When public health emergencies arise, the international community responds quickly when assistance is requested. Teams of public health experts deploy to affected countries, working alongside local professionals to help contain the spread and save lives. But a critical question remains: do these emergency responses actually strengthen countries' ability to handle future outbreaks?
Until now, we've relied on post-deployment reports and anecdotal evidence to measure the impact of international deployments on public health emergencies. Now, research from UK-PHRST and Africa Centre for Disease Control and Prevention provides the robust evidence our field has been seeking.
In 2023, researchers interviewed key officials from health ministries, National Public Health Institutes including Incident Managers, deployees and civil society representatives from across African Union Member States. The goal was simple: to understand what lasting impact, if any, international public health deployments have on strengthening countries’ outbreak response capabilities.
What the research found
The study revealed that most international deployments create valuable contributions that extend far beyond the emergency response.
In the short-term, deployments helped develop new systems, protocols and processes across a range of disciplines. Importantly, the research also found that many of these contributions translated into longer term benefits such as enhanced surveillance systems, setting up and equipping Public Health Emergency Operations Centres (PHEOCs) and the development of Standard Operating Procedures (SOPs). Outputs such as these were maintained and re-used for subsequent outbreaks. Similarly, physical infrastructure that was newly built, maintained or modified by deployees, such as mobile laboratories or treatment units, were also regularly re-used in future outbreaks. Participants also reflected that local staff retained knowledge and skills of disease outbreaks, applying them to future scenarios.
All of these insights provide reassurance that deployments made by international agencies are valued and have both immediate and lasting impacts in-country. But the research also revealed there are ways we can maximise these benefits further.
Building sustainable capacity
Countries emphasised that their national health systems must be ready to lead outbreak responses. This means having the right conditions in place before deployees arrive to maximise the benefits, maintaining adequate human and material resource, and ensuring that national experts are intentionally linked with and collaborate with their international counterparts during the deployment. By building connections, national experts can become part of wider networks of continental and global experts where knowledge and expertise can be readily shared and accessed.
Interestingly, participants called for a “reframing” in how we view international deployments - moving from an altruistic approach to one based on “solidarity”, where improvements in collective long-term health security can benefit everyone.
What international agencies must do
International agencies acknowledged the need to better understand each country’s unique context and deployment requirements and to continue to be guided by their host countries. Close collaboration with national experts emerged as crucial, alongside maintaining flexible approaches to support, and being open to addressing capacity gaps identified by national governments once deployments end.
Furthermore, participants emphasised that international partners should advocate for countries to retain critical national staff with essential outbreak response skills through incentives. Equally important is supporting the establishment of flexible, accessible emergency budgets that countries can easily draw upon when health crises emerge.

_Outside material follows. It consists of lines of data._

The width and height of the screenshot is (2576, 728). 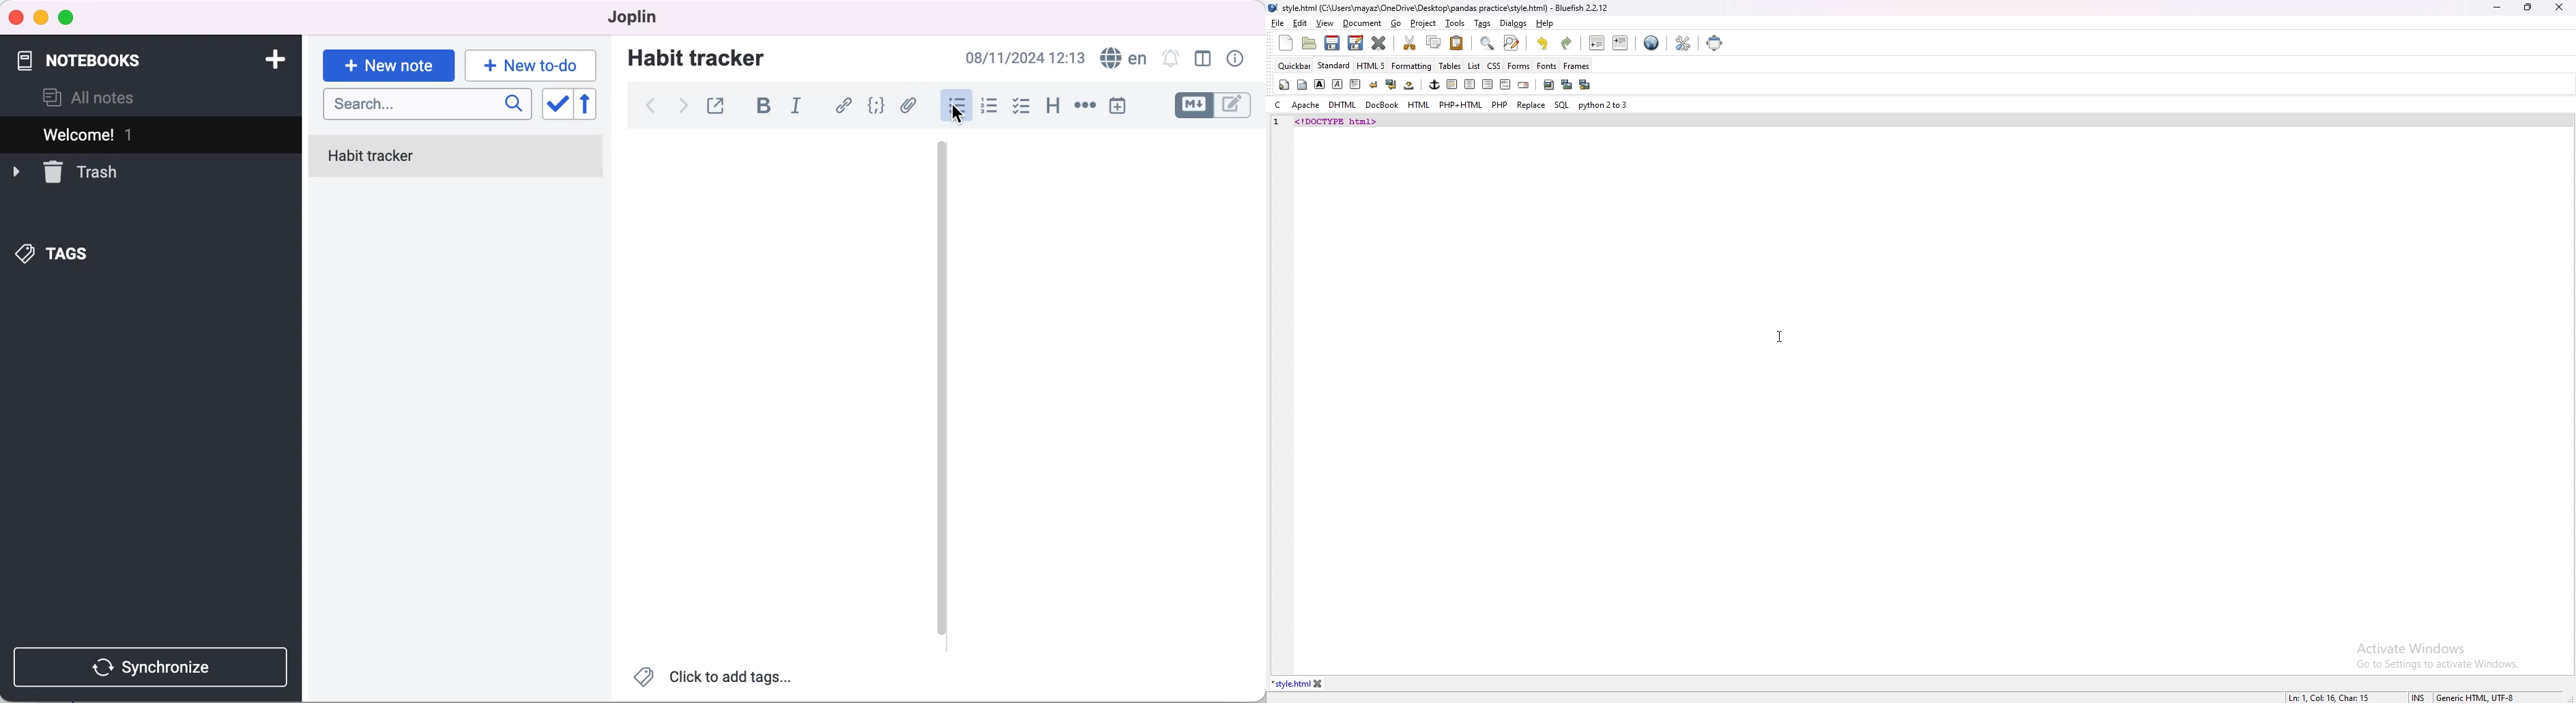 What do you see at coordinates (1419, 105) in the screenshot?
I see `html` at bounding box center [1419, 105].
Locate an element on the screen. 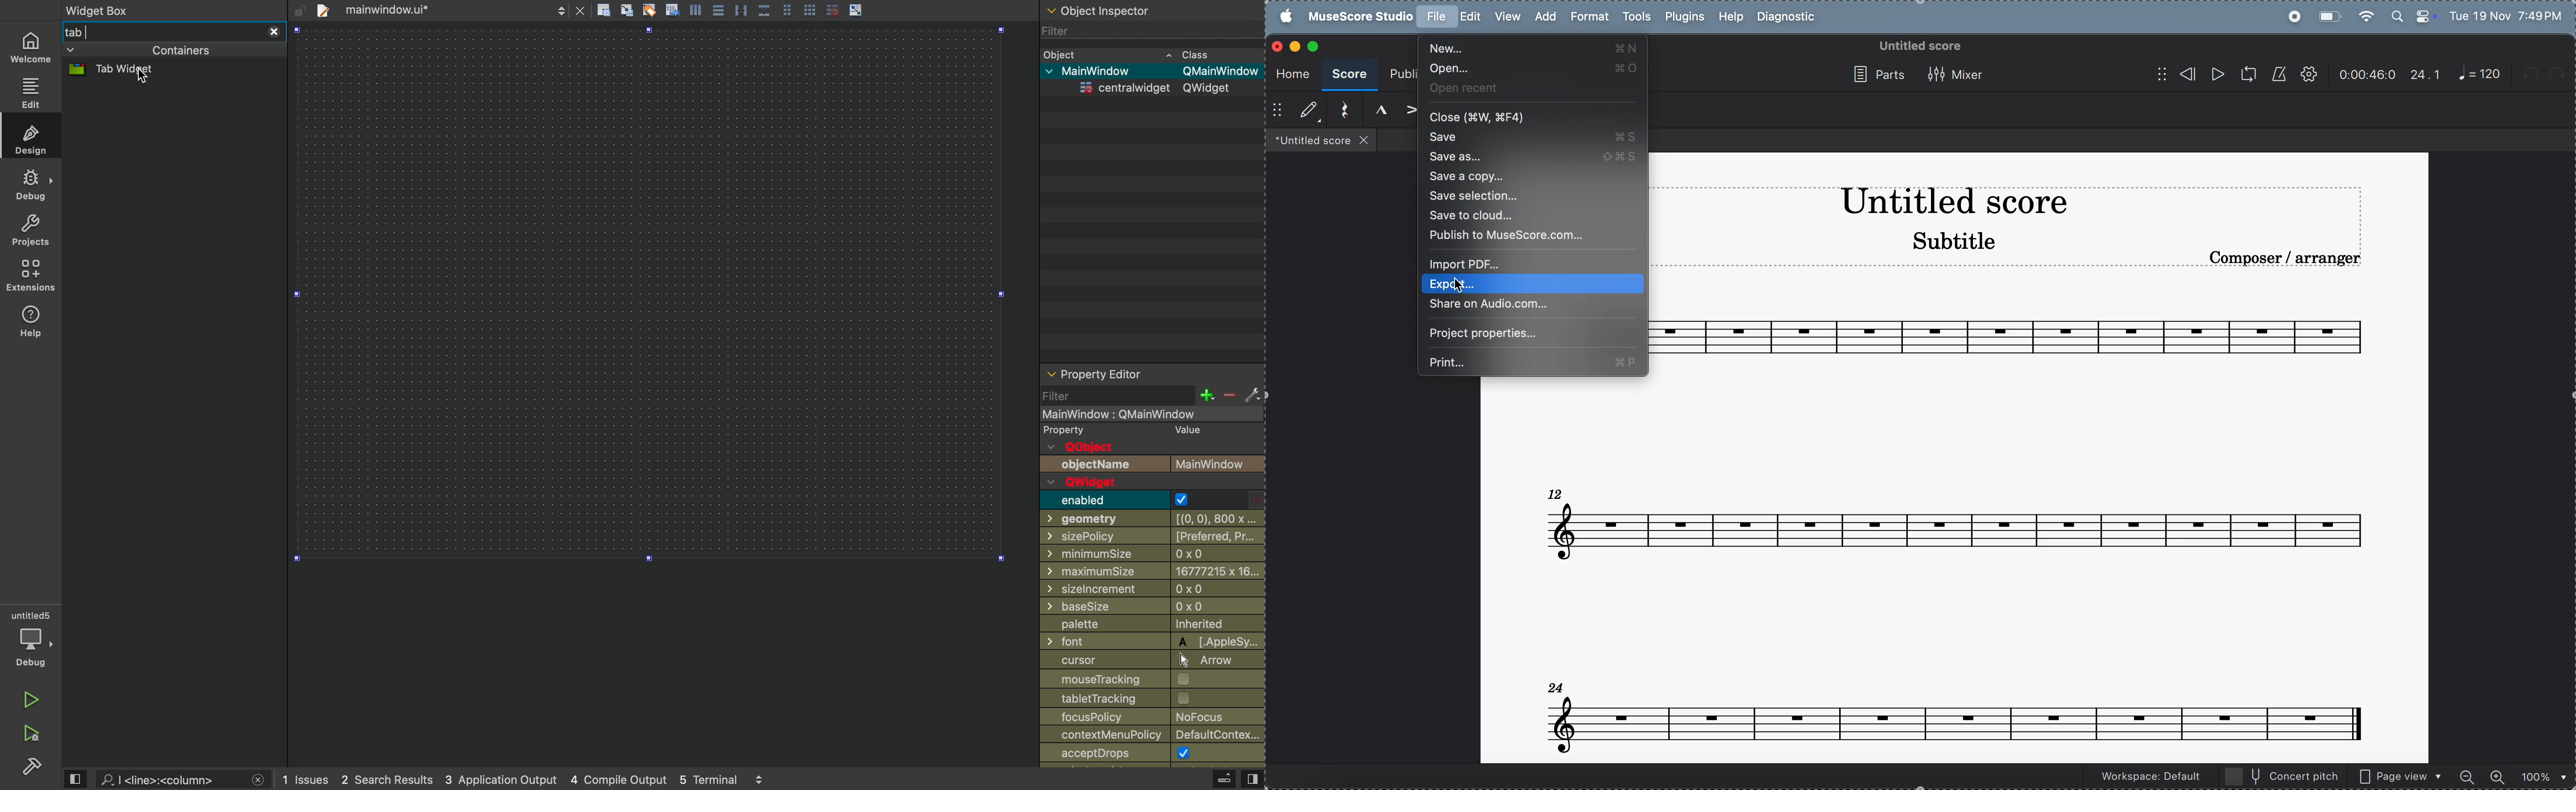  basesize is located at coordinates (1153, 609).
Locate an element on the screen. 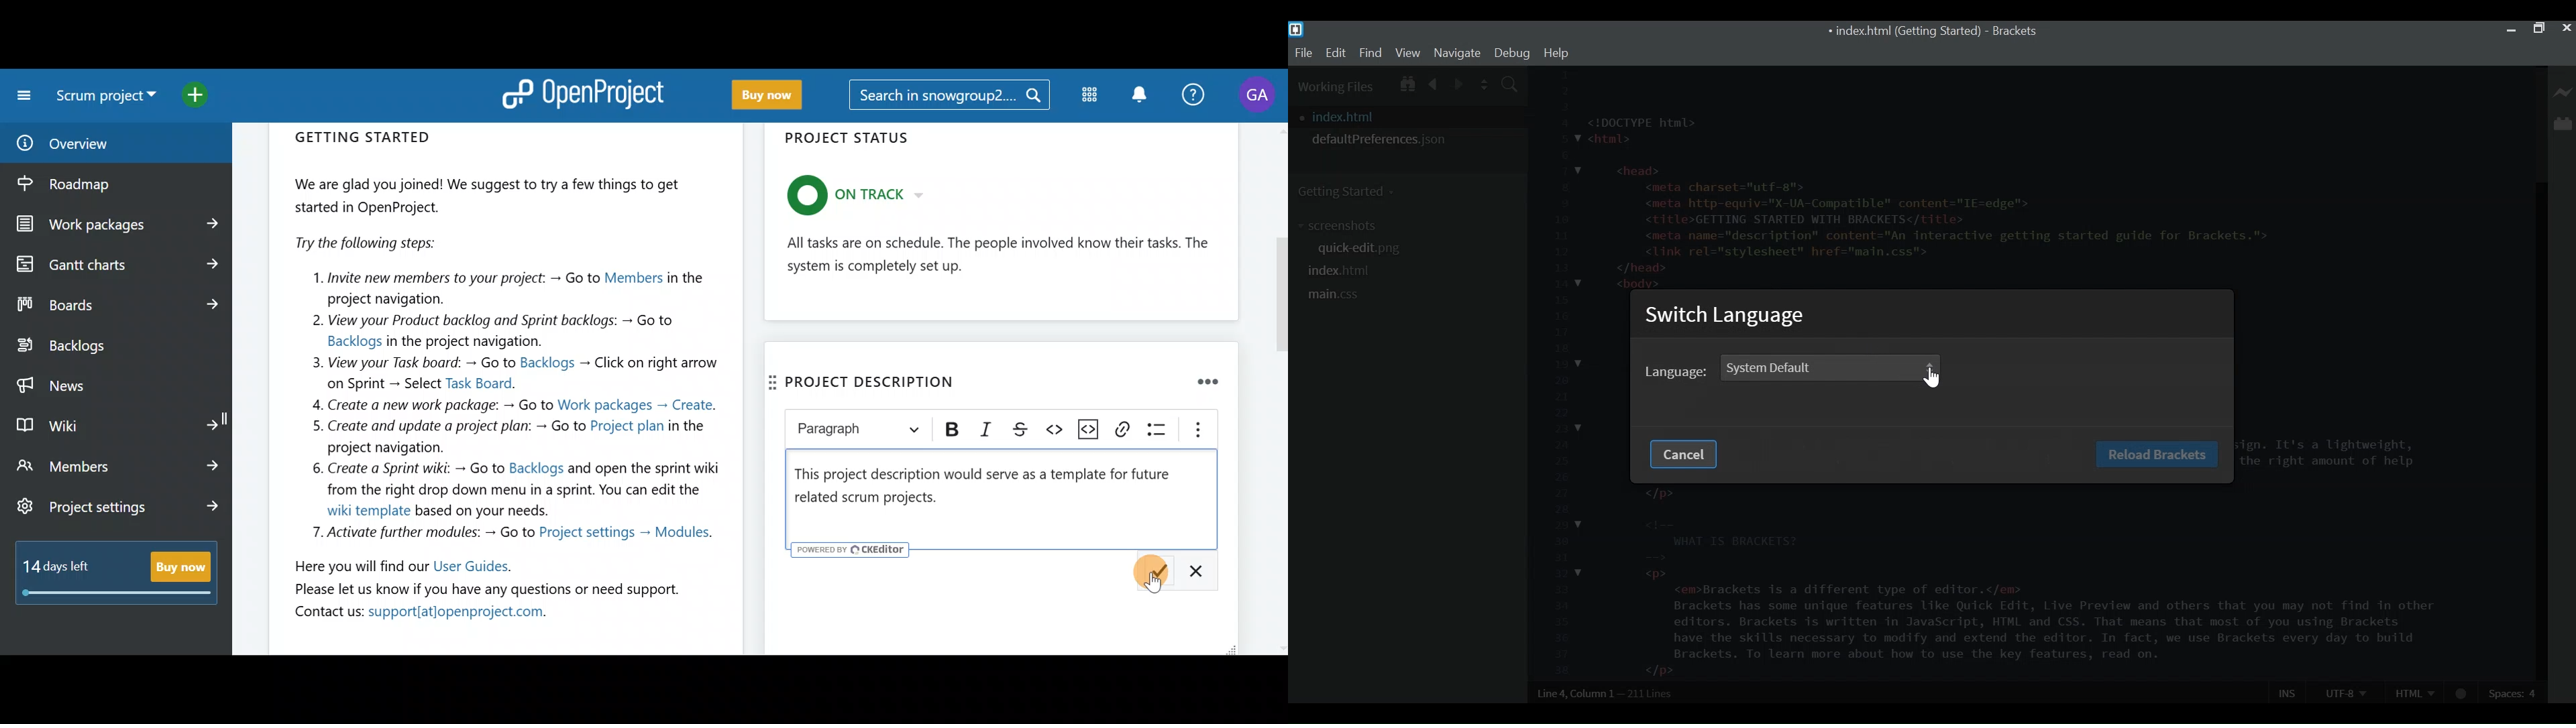 This screenshot has width=2576, height=728. Boards is located at coordinates (116, 304).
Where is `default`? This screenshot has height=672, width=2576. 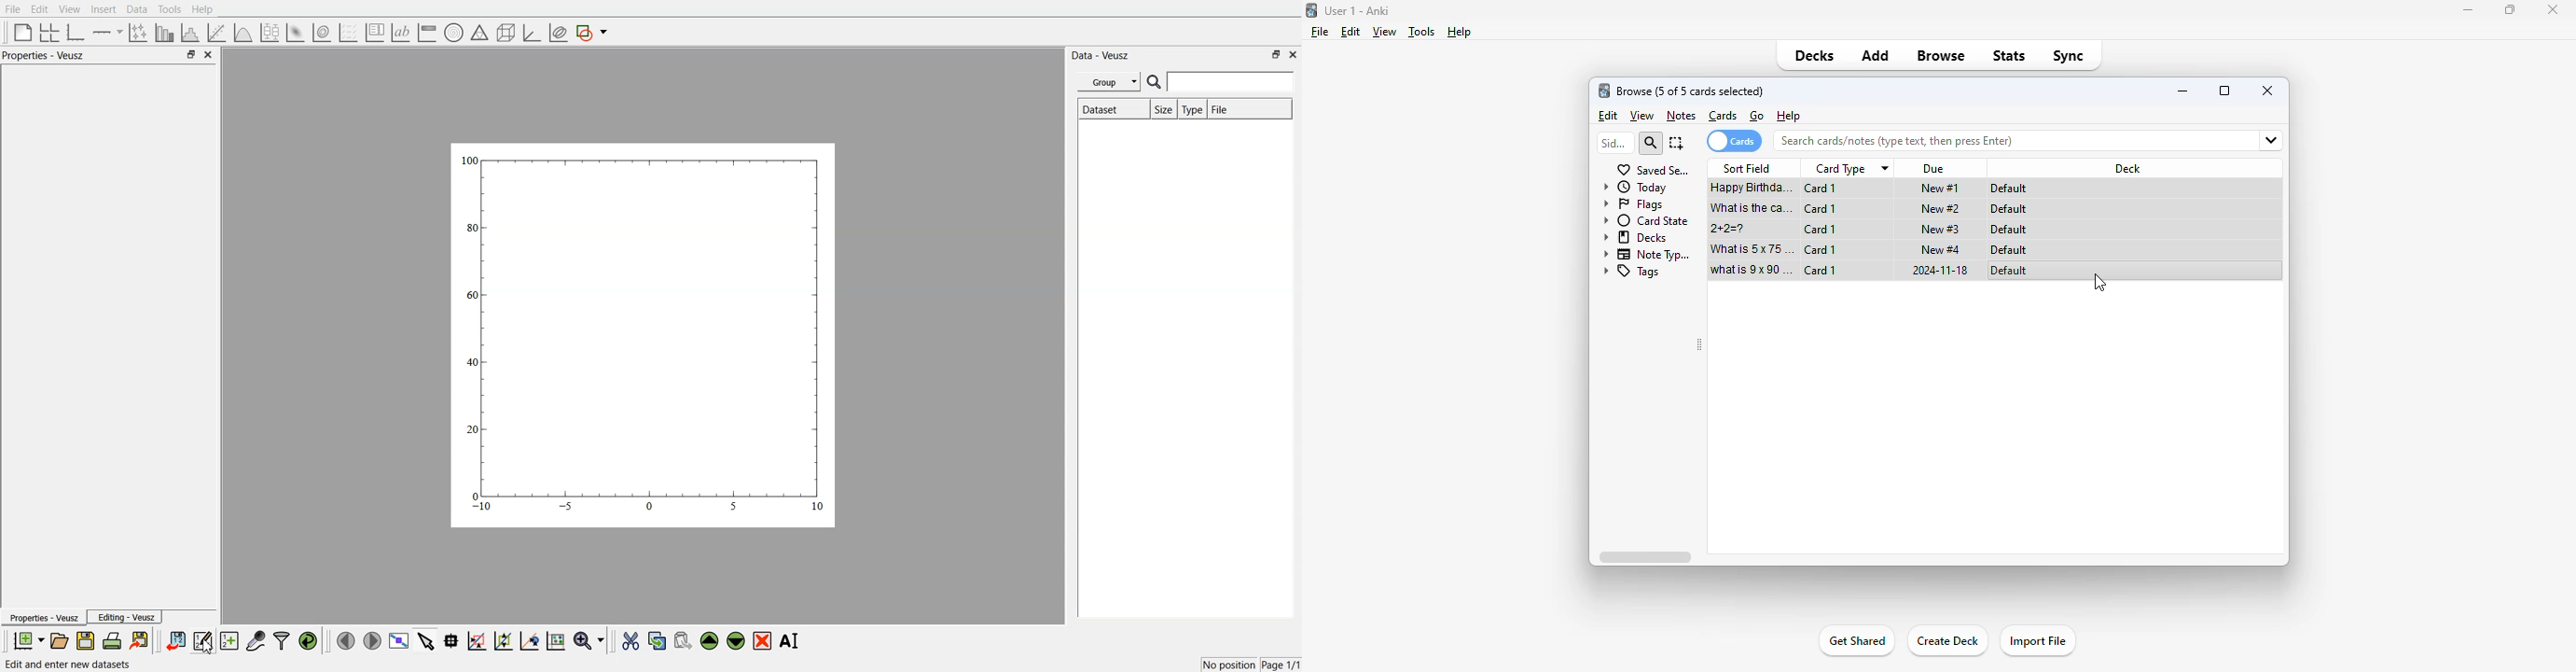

Taken together, this evidence provides the international community with a way forward towards improving our shared ability to respond to health emergencies, and strengthening global health security.
Turning research findings into action
Study participants recently gathered with representatives of international and regional public health bodies to review and validate these findings. Together, they developed a roadmap to put the recommendations into practice – creating a good practice guide for transforming short term deployment gains into long-term sustainable solutions in outbreak management. This move beyond the academic findings represents a significant step from individual deployment experiences towards systematic, evidence-based approaches that can benefit everyone.
A sustainable future for the global health community
These findings are important for a global health community that invests significantly in international deployments and seeks to promote sustainable capacity to manage outbreaks nationally, regionally and globally.
Future development in this area could focus on the need for all stakeholders to incorporate structures that capture, build on and integrate learning and evaluation findings from previous deployments into ongoing outbreak occurrences. There is potential to review how resources are distributed and place greater emphasis than has occurred to date on addressing post-deployment capacity gaps to enable ongoing improvements. Additionally, more systematic evaluation and sharing of deployment results could enable countries in similar contexts to learn and benefit from one another.
Closing the gap between learning and practice from one deployment to another will ensure even greater sustainable returns on investment for all involved. When we invest in emergency response, we should also invest in lasting change that protects communities for years to come.